• _Task brief_
Only the lines from the one with "Task: Click the Print icon in toolbar" through the last line of the records below belong in your answer, reproduced exactly and with the pictures left out.

---------- Provided material

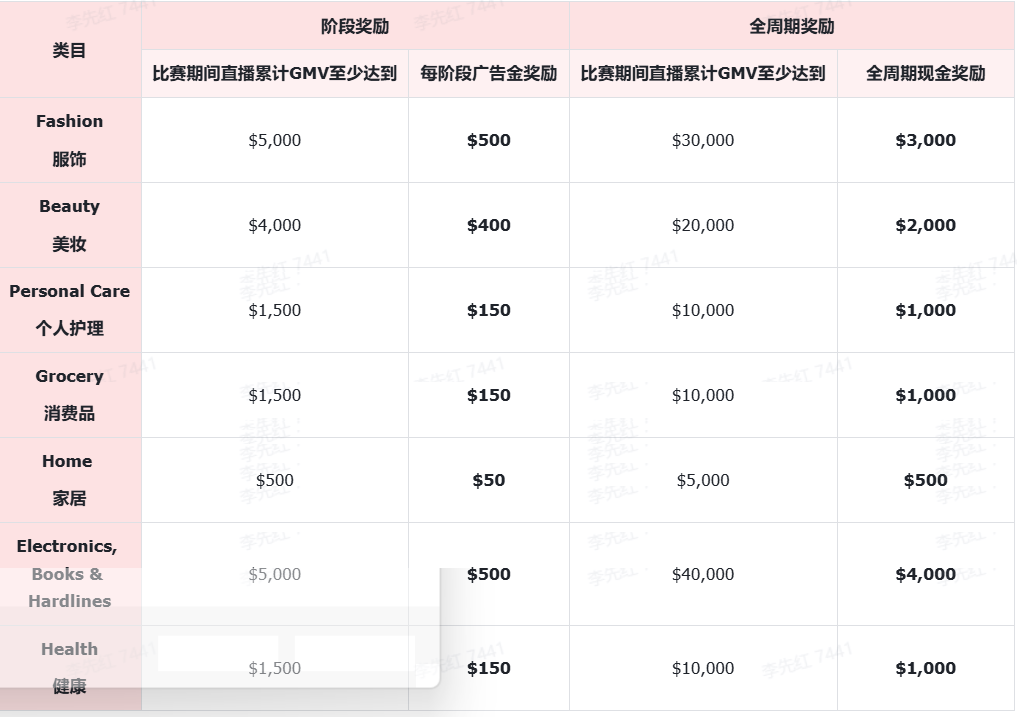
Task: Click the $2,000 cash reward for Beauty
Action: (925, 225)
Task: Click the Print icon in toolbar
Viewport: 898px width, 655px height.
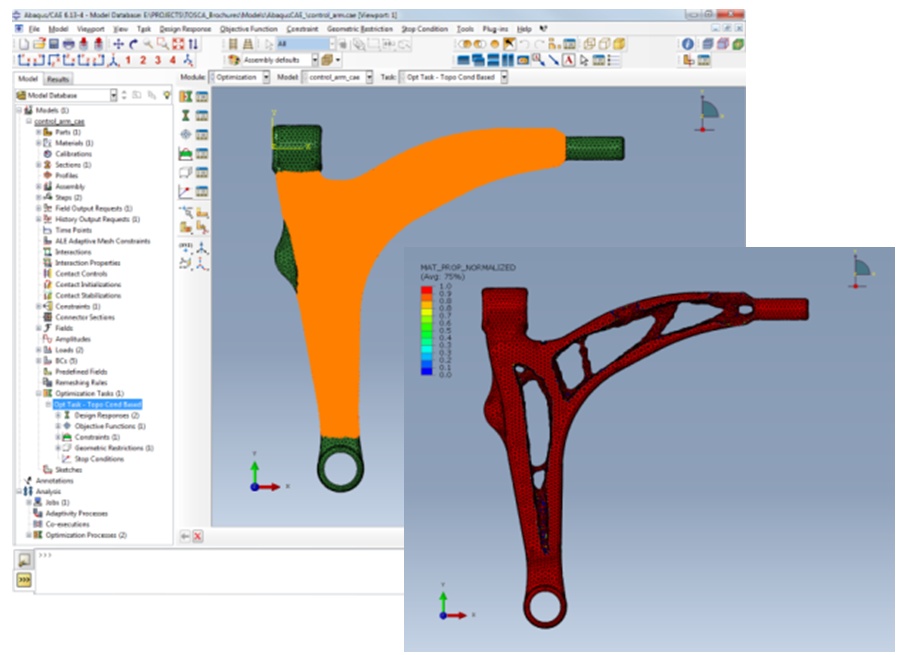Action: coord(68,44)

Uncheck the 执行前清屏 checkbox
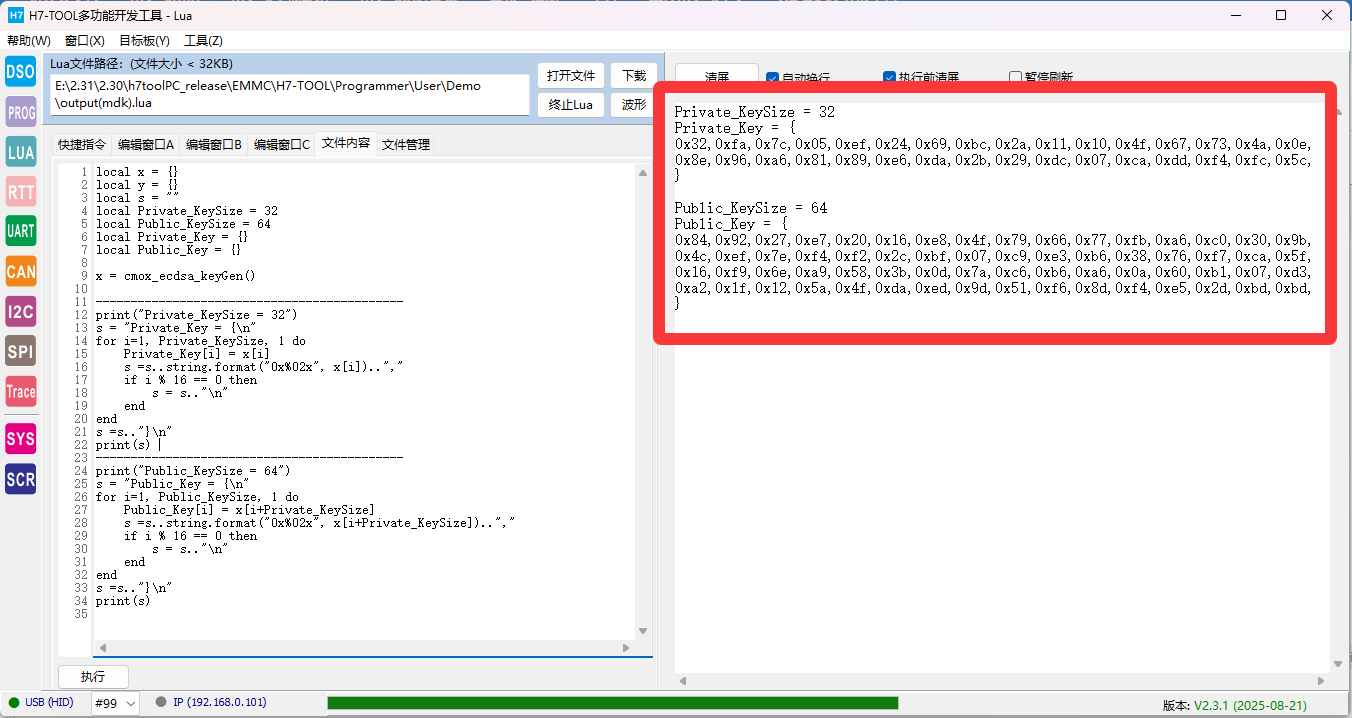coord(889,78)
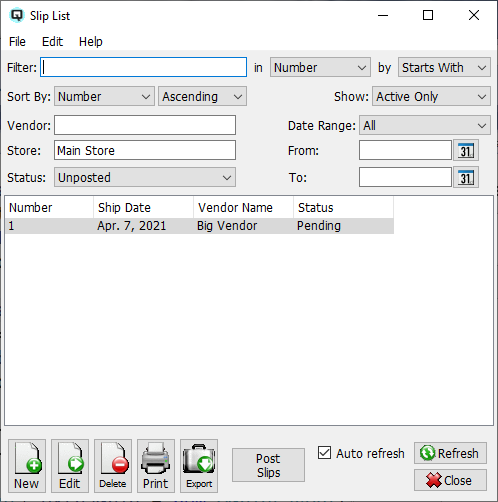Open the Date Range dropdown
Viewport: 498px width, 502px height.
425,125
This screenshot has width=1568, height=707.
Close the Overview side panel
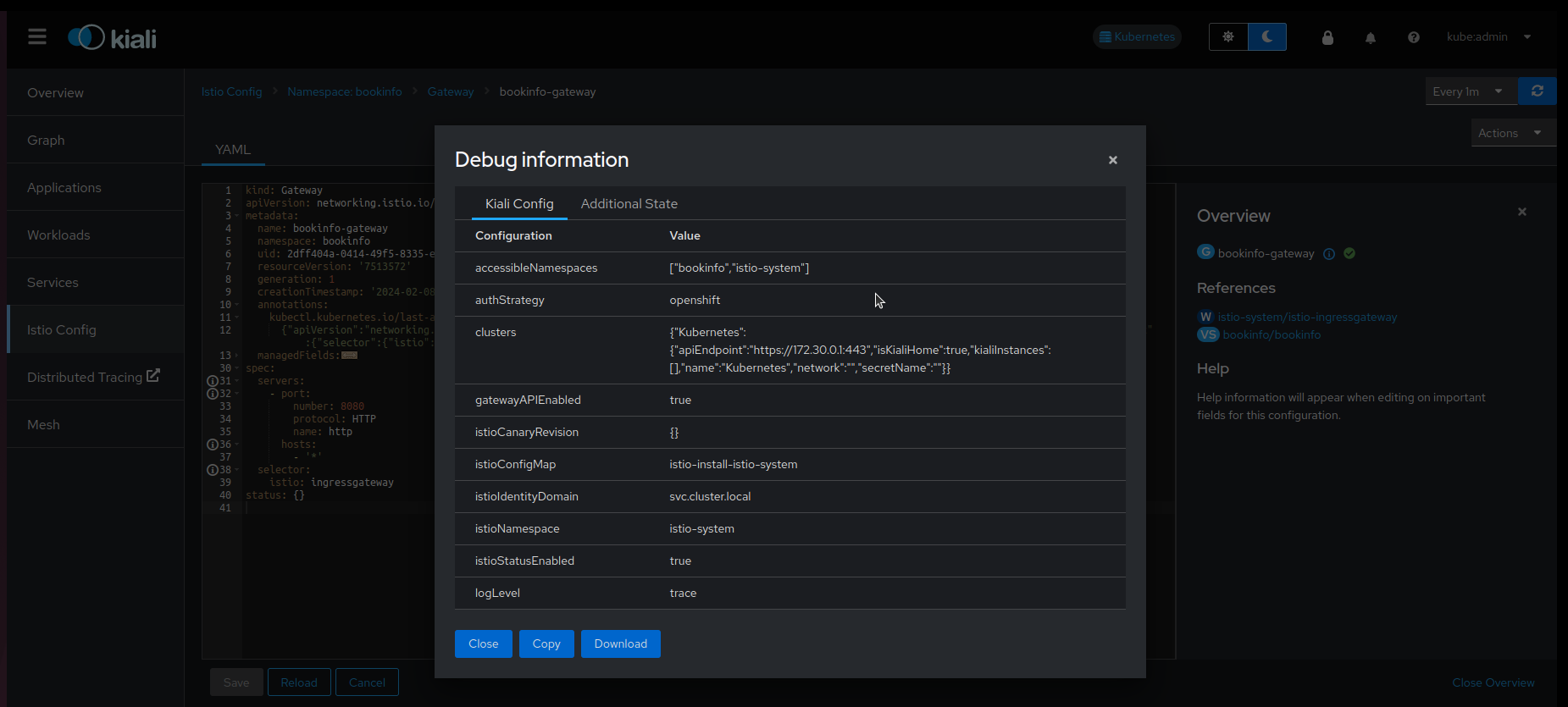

--------------------

• _Answer box_
Task: Click the Print icon in toolbar
Viewport: 898px width, 655px height.
Action: coord(68,44)

Uncheck the 执行前清屏 checkbox
coord(889,78)
Open the Date Range dropdown
Viewport: 498px width, 502px height.
425,125
This screenshot has width=1568, height=707.
Close the Overview side panel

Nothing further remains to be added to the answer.